◆ WORK TO BE COMPLETED ◆
Write the data below out again, unchanged.

== RECORDS SUPPLIED ==

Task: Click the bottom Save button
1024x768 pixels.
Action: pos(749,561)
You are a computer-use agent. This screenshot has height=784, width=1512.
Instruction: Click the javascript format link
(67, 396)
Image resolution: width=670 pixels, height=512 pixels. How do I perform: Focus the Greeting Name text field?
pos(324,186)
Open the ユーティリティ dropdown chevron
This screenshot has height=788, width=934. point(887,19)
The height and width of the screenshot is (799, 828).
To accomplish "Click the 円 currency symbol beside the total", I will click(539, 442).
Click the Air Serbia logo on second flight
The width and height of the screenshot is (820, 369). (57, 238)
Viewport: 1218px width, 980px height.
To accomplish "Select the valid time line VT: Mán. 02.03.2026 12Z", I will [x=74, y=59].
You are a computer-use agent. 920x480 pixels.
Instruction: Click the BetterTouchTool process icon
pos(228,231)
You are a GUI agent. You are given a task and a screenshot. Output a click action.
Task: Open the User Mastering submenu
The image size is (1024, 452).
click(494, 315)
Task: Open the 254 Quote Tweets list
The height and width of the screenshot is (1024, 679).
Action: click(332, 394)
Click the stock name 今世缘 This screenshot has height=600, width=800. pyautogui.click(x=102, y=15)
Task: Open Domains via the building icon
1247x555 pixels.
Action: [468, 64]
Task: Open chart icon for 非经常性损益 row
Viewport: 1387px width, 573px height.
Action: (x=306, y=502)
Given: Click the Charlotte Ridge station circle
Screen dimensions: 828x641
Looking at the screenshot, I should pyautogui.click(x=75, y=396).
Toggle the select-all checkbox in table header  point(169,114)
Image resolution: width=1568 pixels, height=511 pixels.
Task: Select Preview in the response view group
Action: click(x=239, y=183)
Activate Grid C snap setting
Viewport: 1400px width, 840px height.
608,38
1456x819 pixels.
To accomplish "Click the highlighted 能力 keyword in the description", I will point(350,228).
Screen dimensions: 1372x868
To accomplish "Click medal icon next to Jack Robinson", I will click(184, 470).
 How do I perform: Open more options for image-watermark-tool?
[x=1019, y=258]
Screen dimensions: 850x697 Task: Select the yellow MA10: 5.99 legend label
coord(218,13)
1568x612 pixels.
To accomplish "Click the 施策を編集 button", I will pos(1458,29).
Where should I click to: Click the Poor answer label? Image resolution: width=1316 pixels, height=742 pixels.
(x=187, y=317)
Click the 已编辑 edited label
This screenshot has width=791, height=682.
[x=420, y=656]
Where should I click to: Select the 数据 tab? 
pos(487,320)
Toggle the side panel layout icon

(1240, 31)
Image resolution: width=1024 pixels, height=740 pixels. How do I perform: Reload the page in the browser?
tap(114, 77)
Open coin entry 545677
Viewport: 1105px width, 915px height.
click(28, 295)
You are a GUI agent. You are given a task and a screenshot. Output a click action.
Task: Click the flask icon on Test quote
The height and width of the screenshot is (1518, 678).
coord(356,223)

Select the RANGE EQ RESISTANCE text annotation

===

◆ EXERCISE ANSWER ◆
Task: Click the bottom Save button
1024x768 pixels.
Action: pos(749,561)
You are a computer-use agent. This screenshot has height=784, width=1512.
Instruction: Click the javascript format link
(67, 396)
Image resolution: width=670 pixels, height=512 pixels. How do I perform: Focus the Greeting Name text field?
pos(324,186)
Open the ユーティリティ dropdown chevron
This screenshot has height=788, width=934. point(887,19)
The height and width of the screenshot is (799, 828).
To accomplish "Click the 円 currency symbol beside the total", I will click(539, 442).
Click the Air Serbia logo on second flight
The width and height of the screenshot is (820, 369). (57, 238)
Viewport: 1218px width, 980px height.
To accomplish "Select the valid time line VT: Mán. 02.03.2026 12Z", I will [x=74, y=59].
You are a computer-use agent. 920x480 pixels.
Instruction: Click the BetterTouchTool process icon
pos(228,231)
You are a GUI agent. You are given a task and a screenshot. Output a click action.
Task: Open the User Mastering submenu
The image size is (1024, 452).
click(494, 315)
Task: Open the 254 Quote Tweets list
The height and width of the screenshot is (1024, 679).
Action: click(332, 394)
Click the stock name 今世缘 This screenshot has height=600, width=800. pyautogui.click(x=102, y=15)
Task: Open Domains via the building icon
1247x555 pixels.
Action: [468, 64]
Task: Open chart icon for 非经常性损益 row
Viewport: 1387px width, 573px height.
Action: (x=306, y=502)
Given: Click the Charlotte Ridge station circle
Screen dimensions: 828x641
Looking at the screenshot, I should pyautogui.click(x=75, y=396).
Toggle the select-all checkbox in table header  point(169,114)
Image resolution: width=1568 pixels, height=511 pixels.
Task: Select Preview in the response view group
Action: click(x=239, y=183)
Activate Grid C snap setting
Viewport: 1400px width, 840px height.
608,38
1456x819 pixels.
To accomplish "Click the highlighted 能力 keyword in the description", I will point(350,228).
Screen dimensions: 1372x868
To accomplish "Click medal icon next to Jack Robinson", I will click(184, 470).
 How do I perform: Open more options for image-watermark-tool?
[x=1019, y=258]
Screen dimensions: 850x697 Task: Select the yellow MA10: 5.99 legend label
coord(218,13)
1568x612 pixels.
To accomplish "Click the 施策を編集 button", I will pos(1458,29).
Where should I click to: Click the Poor answer label? Image resolution: width=1316 pixels, height=742 pixels.
(x=187, y=317)
Click the 已编辑 edited label
This screenshot has width=791, height=682.
[x=420, y=656]
Where should I click to: Select the 数据 tab? 
pos(487,320)
Toggle the side panel layout icon

(1240, 31)
Image resolution: width=1024 pixels, height=740 pixels. How do I perform: Reload the page in the browser?
tap(114, 77)
Open coin entry 545677
Viewport: 1105px width, 915px height.
click(28, 295)
You are a GUI agent. You are given a task and a screenshot. Output a click action.
Task: Click the flask icon on Test quote
The height and width of the screenshot is (1518, 678).
coord(356,223)

Select the RANGE EQ RESISTANCE text annotation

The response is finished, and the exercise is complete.